- _Provided text_
Saturday, October 11, 2025

CHAMELEON BIRD (Moorehouse Hen)

What’s That?

  “What is that?” I asked my husband one day. I took a picture of a bird from the front. It was drinking water at Step Creek, and I showed it to my husband at home. Bigger than a sparrow, but smaller than a pigeon, seemed to feel at home in the water like a mallard, but didn’t have webbed feet…and I never saw it before.

  The next day, I saw it swimming in Deeper Pond, around the reeds of the island. So I was standing above it, on Main Bridge, and could see down on it from above. It looked like a brown bird now. Wait; I thought it was a gray bird!

  Gray from the front, Brown from the top, swimmer without webbed feet…a real mystery fellow…I decided it was a chameleon bird, so I named it “Kameil”. (I found out later on it’s called the Moorhouse Hen, or Common Coot. I like “Chameleon Bird” better, don’t you?)

This Place Was Boring Anyway…

  Although this bird was a good swimmer, she could fly too I noticed she lifted up and flew to the other side of the park one day, I don’t know where.

  Until that day I found her swimming at Carp Cove which she’d made her new home. Of course, when she was swimming outside, you could see her, but once she got inside the leaves or hidden in the brush, there was no way anyone would know she was in there.

- _Provided material_
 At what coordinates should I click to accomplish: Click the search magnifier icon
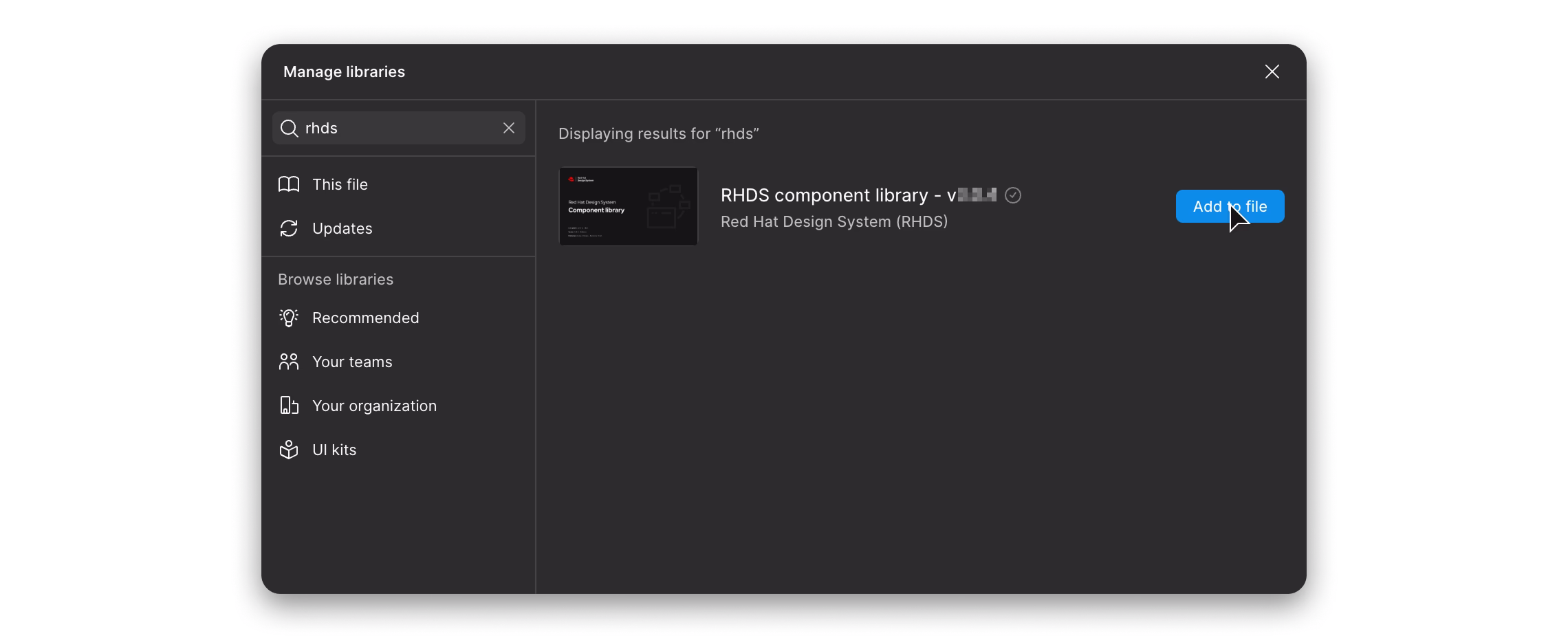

...

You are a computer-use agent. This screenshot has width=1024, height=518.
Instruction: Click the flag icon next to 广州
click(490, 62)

- _Set exercise_
Copy the chameleon bird post from the words "CHAMELEON BIRD (Moorehouse" through the words "saw it before.", switching "sparrow" to "robin".

- _Written response_
CHAMELEON BIRD (Moorehouse Hen)

What’s That?

  “What is that?” I asked my husband one day. I took a picture of a bird from the front. It was drinking water at Step Creek, and I showed it to my husband at home. Bigger than a robin, but smaller than a pigeon, seemed to feel at home in the water like a mallard, but didn’t have webbed feet…and I never saw it before.